§ **PROBLEM STATEMENT**
Write the data out again exactly, dropping any images it holds.

....

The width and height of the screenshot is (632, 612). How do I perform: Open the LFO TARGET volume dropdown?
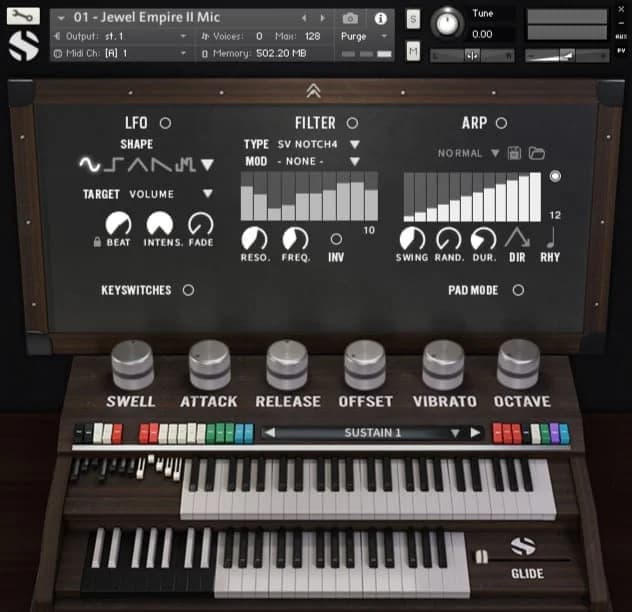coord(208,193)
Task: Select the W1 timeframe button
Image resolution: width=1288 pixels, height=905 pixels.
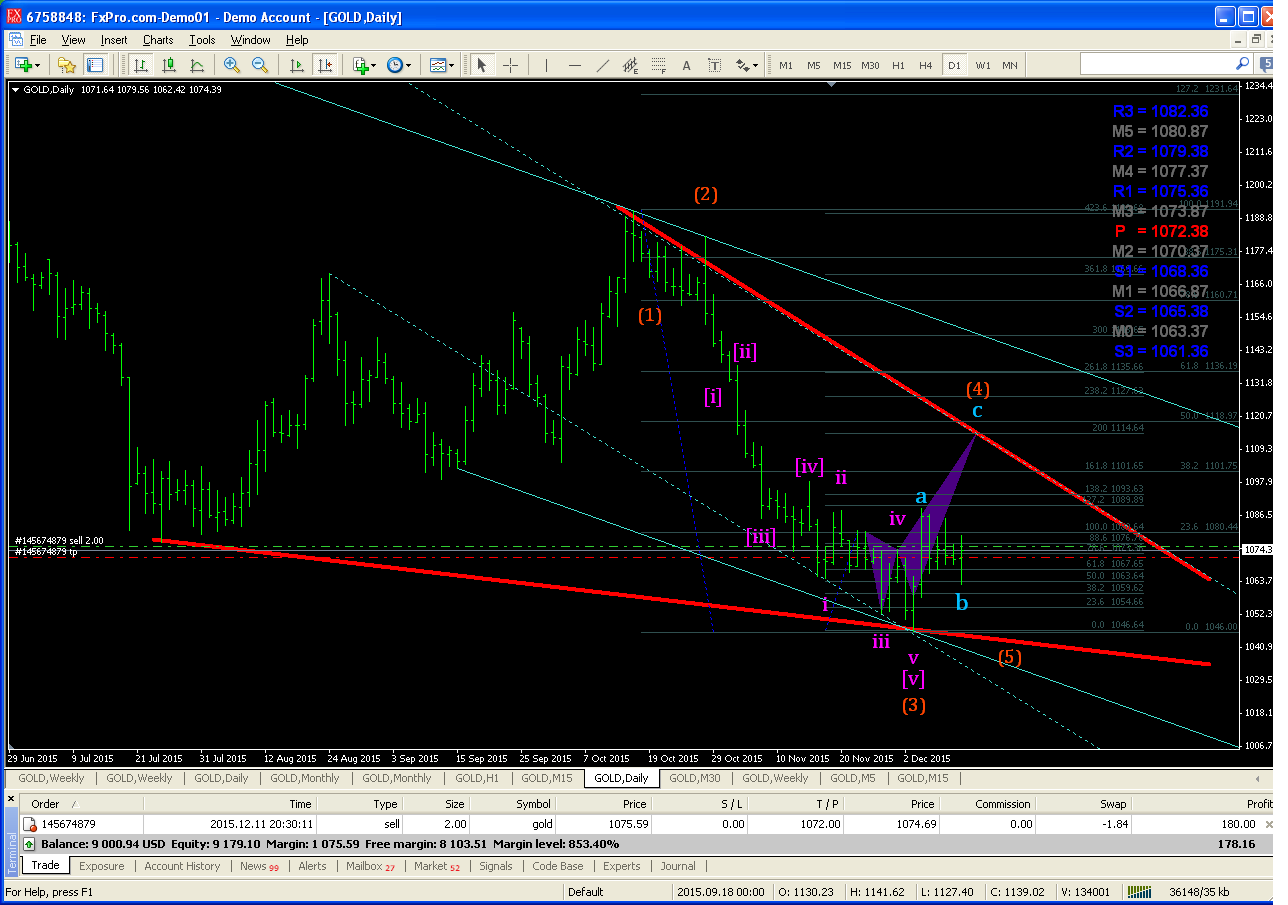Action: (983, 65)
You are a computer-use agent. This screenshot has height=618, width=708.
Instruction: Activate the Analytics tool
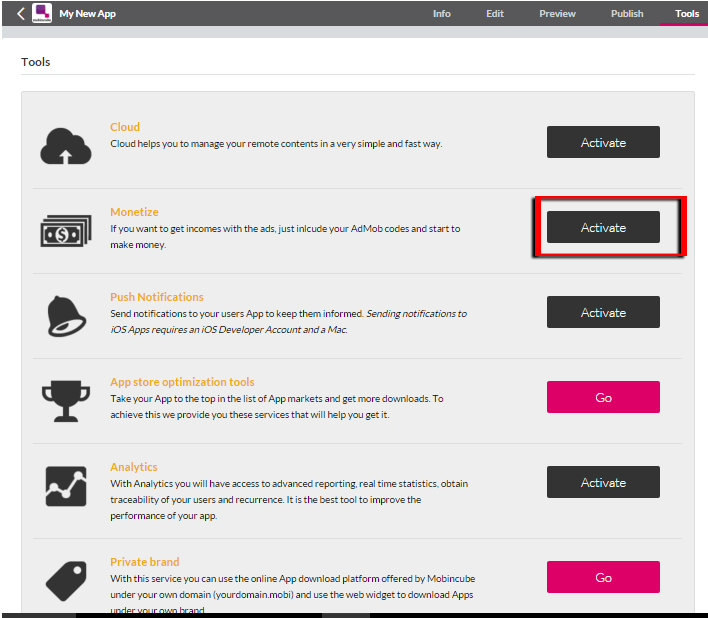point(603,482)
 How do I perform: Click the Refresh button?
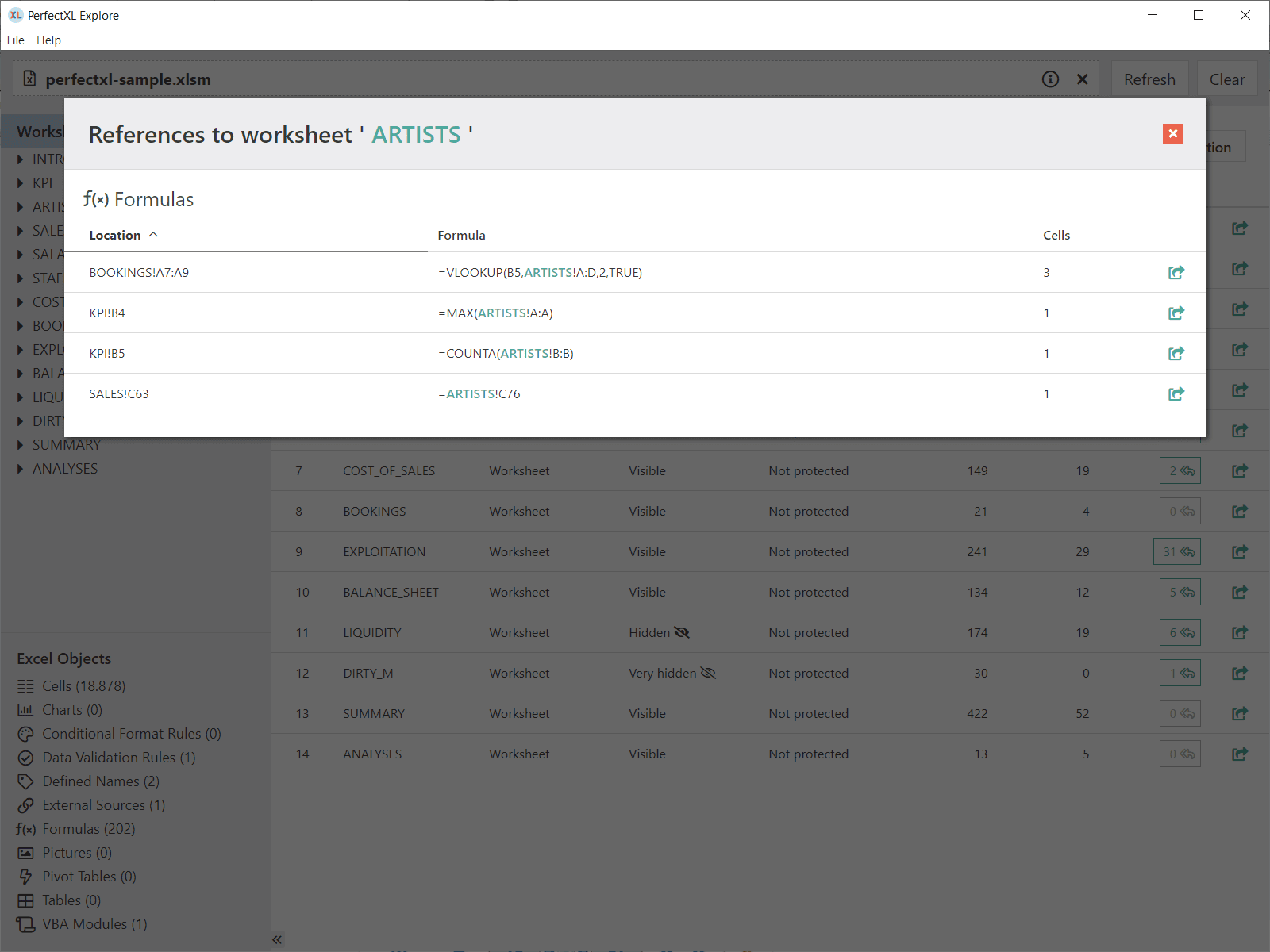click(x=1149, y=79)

....

§ **EXERCISE RESULT**
The width and height of the screenshot is (632, 612). How do I perform: Open the LFO TARGET volume dropdown?
coord(208,193)
Task: Select the W1 timeframe button
Image resolution: width=1288 pixels, height=905 pixels.
Action: (983, 65)
You are a computer-use agent. This screenshot has height=618, width=708.
Instruction: Activate the Analytics tool
point(603,482)
 How do I perform: Click the Refresh button?
click(x=1149, y=79)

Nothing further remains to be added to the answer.